Load Management
I’m not a huge NBA fan, but I certainly appreciate the sport. From a business and growth perspective, there’s so much going on with the NBA that’s fascinating to me. And, this particular offseason with all the amazing free agents on the market makes for a dramatic scene. I am hooked.
If you’ve been following this drama, one term that’s used often now is “load management.” The brief context is: NBA players have 82-game seasons; for those who advance to the playoffs, those numbers just go up. The players are getting bigger, stronger, faster, and the pace of the game is testing the physical limits of even the most gifted specimens. Sadly, this year we witnessed tough injuries on some star players where their bodies said simply “no more, please.”
As NBA stars stand to make tens of millions playing and even more in big media markets, and as the seasons get longer, they and their management teams are growing more conscious of the idea of “load management,” such as limiting “back to back” games, having allocations for playing minutes per game, and so forth in an effort to preserve the body both for a longer post-season (to stay fresh) and for long-term career prospects.
Yes, I’m tying this back to the startup ecosystem.
Most people working in the early-stages of new business formation — founders, investors, early employees — are sacrificing income, time with their loved ones, etc. — to pursue something greater. It is common to see many of those people not conduct proper “load management” and perhaps become more likely to burnout or make suboptimal decisions.
But as private markets expand, as startups take longer to bake, as product-market fit is harder to hit, as fundraising cycles can get longer, etc., the NBA’s concept of load management may apply to the early-stage ecosystem, too. Like the NBA, there is a seasonality to how startups are formed, financed, built, and how they interact with the broader business community. Much like an animal that is both diurnal and nocturnal, different things can be accomplished at different times; energy can be preserved, banked, and reallocated at different times, and people can spend energy for peak performance at more intense periods of the game.

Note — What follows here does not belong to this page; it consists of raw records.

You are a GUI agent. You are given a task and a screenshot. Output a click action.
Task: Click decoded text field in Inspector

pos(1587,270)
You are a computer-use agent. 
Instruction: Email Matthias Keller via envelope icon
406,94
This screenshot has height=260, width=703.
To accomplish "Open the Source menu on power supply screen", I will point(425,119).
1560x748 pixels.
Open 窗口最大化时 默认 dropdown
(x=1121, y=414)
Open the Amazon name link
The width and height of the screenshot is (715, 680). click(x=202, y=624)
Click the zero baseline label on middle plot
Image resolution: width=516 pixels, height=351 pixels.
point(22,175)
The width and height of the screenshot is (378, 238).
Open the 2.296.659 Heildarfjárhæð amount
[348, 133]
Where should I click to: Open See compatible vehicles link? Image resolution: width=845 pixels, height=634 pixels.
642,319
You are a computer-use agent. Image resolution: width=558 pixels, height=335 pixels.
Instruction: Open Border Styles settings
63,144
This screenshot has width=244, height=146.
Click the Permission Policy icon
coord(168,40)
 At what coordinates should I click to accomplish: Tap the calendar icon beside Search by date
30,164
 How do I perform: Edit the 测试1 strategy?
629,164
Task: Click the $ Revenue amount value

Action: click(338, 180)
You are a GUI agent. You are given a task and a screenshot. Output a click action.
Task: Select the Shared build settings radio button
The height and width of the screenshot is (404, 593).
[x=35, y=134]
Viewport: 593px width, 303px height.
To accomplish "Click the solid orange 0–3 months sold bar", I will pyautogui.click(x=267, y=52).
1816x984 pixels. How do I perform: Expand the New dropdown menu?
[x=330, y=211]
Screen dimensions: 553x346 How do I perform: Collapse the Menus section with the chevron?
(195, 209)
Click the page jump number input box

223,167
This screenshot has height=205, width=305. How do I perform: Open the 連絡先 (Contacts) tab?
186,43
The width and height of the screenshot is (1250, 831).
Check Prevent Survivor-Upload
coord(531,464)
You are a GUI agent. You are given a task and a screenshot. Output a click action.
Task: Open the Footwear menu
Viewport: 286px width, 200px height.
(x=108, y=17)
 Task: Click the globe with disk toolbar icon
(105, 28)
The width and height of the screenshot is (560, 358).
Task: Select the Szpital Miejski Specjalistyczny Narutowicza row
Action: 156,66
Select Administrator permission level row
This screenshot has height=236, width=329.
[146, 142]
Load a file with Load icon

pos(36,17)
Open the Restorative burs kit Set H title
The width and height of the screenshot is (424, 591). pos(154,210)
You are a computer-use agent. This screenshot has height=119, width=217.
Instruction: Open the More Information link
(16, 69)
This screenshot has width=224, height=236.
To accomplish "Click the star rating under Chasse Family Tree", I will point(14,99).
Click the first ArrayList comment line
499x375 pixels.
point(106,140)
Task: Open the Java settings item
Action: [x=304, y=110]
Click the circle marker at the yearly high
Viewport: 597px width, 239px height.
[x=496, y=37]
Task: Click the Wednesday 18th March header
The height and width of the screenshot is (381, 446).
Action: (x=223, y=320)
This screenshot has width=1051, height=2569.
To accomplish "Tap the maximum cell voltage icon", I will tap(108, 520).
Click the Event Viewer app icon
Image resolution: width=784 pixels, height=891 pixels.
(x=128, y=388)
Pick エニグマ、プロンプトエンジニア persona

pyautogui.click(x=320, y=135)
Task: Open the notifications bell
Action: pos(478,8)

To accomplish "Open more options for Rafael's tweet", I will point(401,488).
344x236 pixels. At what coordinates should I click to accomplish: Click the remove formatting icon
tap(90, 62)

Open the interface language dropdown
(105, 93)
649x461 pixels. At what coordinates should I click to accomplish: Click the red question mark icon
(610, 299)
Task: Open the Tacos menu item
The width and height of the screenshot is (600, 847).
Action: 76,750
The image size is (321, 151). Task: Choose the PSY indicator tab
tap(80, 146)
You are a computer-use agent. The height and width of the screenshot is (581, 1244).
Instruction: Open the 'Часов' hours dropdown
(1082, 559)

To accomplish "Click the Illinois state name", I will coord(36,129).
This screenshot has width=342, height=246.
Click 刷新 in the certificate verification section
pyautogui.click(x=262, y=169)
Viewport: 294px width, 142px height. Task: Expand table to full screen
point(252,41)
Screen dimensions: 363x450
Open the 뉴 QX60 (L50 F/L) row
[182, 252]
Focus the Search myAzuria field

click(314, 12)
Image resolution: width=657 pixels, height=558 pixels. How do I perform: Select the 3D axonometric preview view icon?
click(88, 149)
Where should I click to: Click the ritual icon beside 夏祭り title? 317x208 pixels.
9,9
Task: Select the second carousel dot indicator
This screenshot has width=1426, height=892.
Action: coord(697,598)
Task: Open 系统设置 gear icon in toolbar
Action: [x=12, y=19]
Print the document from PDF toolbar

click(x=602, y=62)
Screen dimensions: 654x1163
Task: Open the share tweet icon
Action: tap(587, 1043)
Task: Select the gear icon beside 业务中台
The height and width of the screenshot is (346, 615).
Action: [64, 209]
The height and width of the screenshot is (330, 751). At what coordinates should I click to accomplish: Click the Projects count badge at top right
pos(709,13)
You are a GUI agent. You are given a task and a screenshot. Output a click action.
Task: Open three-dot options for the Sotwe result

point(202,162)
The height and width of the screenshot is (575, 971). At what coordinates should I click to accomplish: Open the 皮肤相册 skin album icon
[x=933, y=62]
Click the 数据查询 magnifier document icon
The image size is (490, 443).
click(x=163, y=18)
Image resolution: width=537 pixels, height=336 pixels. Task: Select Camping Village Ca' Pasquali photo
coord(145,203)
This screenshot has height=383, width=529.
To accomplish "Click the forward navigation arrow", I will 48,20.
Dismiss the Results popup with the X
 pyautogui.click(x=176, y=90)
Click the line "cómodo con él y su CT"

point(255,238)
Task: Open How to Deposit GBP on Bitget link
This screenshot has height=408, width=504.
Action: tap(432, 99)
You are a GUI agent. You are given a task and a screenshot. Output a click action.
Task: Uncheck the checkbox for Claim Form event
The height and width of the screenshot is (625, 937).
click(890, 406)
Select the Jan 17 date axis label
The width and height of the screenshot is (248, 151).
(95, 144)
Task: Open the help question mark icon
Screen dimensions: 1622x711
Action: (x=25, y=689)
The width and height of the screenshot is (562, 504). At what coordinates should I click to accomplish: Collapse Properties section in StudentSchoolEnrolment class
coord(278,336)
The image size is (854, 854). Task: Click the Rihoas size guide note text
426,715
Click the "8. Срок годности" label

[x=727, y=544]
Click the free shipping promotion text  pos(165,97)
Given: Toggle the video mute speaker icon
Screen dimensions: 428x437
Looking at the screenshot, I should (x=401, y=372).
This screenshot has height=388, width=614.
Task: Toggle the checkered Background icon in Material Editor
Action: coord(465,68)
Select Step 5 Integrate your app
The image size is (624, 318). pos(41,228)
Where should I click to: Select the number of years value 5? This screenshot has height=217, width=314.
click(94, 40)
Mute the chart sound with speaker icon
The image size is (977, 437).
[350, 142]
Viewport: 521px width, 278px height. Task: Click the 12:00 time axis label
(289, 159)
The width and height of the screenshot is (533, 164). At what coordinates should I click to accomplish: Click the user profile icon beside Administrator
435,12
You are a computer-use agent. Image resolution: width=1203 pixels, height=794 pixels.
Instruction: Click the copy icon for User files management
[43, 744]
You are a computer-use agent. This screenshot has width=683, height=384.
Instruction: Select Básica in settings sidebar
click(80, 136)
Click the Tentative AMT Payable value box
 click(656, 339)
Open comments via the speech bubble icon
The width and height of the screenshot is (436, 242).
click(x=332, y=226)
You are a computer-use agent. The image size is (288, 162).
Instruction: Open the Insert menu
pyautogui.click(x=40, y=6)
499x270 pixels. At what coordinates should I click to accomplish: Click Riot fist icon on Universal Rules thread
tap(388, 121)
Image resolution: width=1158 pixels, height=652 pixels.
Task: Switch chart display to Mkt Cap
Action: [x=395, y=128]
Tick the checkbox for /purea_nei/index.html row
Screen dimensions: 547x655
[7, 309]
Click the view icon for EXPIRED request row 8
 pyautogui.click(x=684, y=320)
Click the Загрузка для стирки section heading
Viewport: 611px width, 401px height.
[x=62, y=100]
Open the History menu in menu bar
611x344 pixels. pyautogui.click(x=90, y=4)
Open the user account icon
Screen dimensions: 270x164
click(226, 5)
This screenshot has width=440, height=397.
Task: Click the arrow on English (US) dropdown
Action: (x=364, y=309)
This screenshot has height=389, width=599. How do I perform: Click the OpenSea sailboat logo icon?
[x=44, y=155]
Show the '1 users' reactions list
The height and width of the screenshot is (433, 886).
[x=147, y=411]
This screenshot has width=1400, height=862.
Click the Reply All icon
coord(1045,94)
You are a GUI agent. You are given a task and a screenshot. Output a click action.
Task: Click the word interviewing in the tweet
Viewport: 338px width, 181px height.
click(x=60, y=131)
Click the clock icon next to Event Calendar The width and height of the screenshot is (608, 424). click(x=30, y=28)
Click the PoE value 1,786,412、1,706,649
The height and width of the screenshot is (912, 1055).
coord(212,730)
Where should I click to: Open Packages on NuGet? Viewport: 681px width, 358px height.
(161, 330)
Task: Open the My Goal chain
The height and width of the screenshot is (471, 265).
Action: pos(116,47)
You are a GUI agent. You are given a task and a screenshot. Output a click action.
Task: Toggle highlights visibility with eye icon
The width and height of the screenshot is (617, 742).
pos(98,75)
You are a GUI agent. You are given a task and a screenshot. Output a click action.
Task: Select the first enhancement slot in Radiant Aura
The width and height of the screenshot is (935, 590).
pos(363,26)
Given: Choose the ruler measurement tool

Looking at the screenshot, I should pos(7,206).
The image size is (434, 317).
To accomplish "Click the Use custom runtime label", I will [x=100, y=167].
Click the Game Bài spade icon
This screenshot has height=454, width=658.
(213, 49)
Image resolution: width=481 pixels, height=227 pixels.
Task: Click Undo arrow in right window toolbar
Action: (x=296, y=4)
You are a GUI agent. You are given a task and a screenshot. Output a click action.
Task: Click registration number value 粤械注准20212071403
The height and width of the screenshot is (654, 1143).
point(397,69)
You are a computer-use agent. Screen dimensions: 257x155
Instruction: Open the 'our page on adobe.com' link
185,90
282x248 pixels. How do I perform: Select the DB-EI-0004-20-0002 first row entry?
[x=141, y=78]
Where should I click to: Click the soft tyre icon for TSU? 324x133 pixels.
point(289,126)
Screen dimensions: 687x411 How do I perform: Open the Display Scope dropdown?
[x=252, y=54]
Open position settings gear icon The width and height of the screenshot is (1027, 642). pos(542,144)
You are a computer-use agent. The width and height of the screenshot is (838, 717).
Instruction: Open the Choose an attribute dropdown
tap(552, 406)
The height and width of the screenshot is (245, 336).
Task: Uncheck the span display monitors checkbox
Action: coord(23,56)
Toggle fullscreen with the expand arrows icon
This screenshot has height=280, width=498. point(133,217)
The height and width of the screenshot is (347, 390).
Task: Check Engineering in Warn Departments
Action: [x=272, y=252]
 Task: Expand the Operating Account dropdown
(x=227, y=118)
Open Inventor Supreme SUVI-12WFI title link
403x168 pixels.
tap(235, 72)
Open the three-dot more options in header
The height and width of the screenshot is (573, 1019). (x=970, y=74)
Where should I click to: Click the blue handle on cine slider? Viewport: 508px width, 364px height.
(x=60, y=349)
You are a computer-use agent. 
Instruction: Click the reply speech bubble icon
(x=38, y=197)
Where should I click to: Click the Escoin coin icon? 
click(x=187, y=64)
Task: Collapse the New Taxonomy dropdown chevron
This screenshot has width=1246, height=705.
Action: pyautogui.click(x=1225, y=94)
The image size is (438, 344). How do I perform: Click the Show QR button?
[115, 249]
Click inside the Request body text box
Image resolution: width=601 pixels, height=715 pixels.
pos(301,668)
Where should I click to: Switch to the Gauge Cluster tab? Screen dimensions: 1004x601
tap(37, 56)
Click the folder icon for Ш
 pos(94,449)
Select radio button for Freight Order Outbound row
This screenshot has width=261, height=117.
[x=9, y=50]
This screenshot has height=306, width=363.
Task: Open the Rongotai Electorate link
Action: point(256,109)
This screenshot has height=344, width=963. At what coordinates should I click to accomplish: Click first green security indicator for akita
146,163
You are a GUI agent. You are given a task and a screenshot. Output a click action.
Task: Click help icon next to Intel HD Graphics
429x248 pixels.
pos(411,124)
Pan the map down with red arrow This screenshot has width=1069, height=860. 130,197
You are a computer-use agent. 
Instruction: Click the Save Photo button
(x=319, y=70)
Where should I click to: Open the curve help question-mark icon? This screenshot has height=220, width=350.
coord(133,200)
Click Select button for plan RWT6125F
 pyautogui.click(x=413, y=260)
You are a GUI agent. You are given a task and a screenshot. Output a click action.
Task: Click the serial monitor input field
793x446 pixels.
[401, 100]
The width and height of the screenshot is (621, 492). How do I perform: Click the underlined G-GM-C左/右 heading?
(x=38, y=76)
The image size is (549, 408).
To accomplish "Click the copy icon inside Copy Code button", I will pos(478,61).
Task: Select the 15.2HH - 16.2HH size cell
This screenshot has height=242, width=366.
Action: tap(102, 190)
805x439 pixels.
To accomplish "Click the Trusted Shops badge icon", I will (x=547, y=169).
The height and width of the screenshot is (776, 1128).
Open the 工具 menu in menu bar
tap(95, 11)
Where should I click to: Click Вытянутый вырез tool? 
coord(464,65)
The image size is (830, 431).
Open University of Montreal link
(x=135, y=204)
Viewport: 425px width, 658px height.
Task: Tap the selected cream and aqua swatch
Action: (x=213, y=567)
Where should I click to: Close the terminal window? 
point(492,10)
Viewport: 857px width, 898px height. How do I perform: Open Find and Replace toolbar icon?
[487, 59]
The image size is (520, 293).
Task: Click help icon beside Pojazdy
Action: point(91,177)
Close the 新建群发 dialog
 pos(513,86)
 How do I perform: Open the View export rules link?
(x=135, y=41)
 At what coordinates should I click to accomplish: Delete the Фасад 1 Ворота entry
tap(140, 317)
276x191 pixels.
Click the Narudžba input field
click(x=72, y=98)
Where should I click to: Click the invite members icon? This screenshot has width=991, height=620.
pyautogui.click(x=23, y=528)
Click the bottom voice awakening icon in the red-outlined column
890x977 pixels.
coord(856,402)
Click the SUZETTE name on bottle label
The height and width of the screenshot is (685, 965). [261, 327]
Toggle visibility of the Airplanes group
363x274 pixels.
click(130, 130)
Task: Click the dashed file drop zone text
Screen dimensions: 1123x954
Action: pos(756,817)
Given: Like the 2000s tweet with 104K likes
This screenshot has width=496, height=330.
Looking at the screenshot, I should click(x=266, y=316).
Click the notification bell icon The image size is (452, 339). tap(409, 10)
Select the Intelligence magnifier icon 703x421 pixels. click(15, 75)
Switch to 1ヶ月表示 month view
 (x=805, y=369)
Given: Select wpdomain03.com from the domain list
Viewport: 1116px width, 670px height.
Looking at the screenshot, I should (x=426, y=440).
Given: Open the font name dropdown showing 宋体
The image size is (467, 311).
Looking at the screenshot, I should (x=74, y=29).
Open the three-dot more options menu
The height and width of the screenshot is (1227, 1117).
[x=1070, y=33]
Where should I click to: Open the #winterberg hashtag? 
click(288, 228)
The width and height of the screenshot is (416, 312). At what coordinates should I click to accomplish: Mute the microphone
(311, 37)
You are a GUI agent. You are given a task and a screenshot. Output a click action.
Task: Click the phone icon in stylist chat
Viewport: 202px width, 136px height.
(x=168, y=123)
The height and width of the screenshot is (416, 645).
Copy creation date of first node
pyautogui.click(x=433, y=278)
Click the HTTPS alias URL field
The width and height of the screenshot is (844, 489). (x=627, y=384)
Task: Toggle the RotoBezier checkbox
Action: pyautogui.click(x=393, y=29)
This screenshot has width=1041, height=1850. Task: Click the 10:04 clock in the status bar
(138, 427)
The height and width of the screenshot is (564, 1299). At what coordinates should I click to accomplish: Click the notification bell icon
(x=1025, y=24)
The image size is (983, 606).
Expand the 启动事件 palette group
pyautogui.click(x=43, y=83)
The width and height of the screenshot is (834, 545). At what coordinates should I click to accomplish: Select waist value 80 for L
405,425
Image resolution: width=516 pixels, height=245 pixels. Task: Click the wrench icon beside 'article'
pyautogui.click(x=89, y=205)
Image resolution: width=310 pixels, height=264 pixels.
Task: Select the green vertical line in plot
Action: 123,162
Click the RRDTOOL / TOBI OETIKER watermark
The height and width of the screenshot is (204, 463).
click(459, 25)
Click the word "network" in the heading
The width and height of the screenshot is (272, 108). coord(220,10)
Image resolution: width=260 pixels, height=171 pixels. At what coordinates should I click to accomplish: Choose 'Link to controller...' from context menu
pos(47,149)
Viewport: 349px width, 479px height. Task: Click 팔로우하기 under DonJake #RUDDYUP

It’s common to say someone is “24/7,” but even NBA players aren’t, and they’re doing something right. More likely, they’re constantly conditioning but also resting, developing BD relationships for the long term, going in fits and spurts, bursts of energy at the time it’s most valuable. I think there’s a computer science term for it. Whatever it is, it seems like a good strategic principle to consider deeply. If you’re reading this, you’ve likely taking on a “load” of projects, commitments, and relationships you really like — that’s the joy of this work in early-stage startups — managing how to allocate energy toward that load seems like a critical skill to have. I’m still working on it, myself. If you have tips on this, I’m all ears!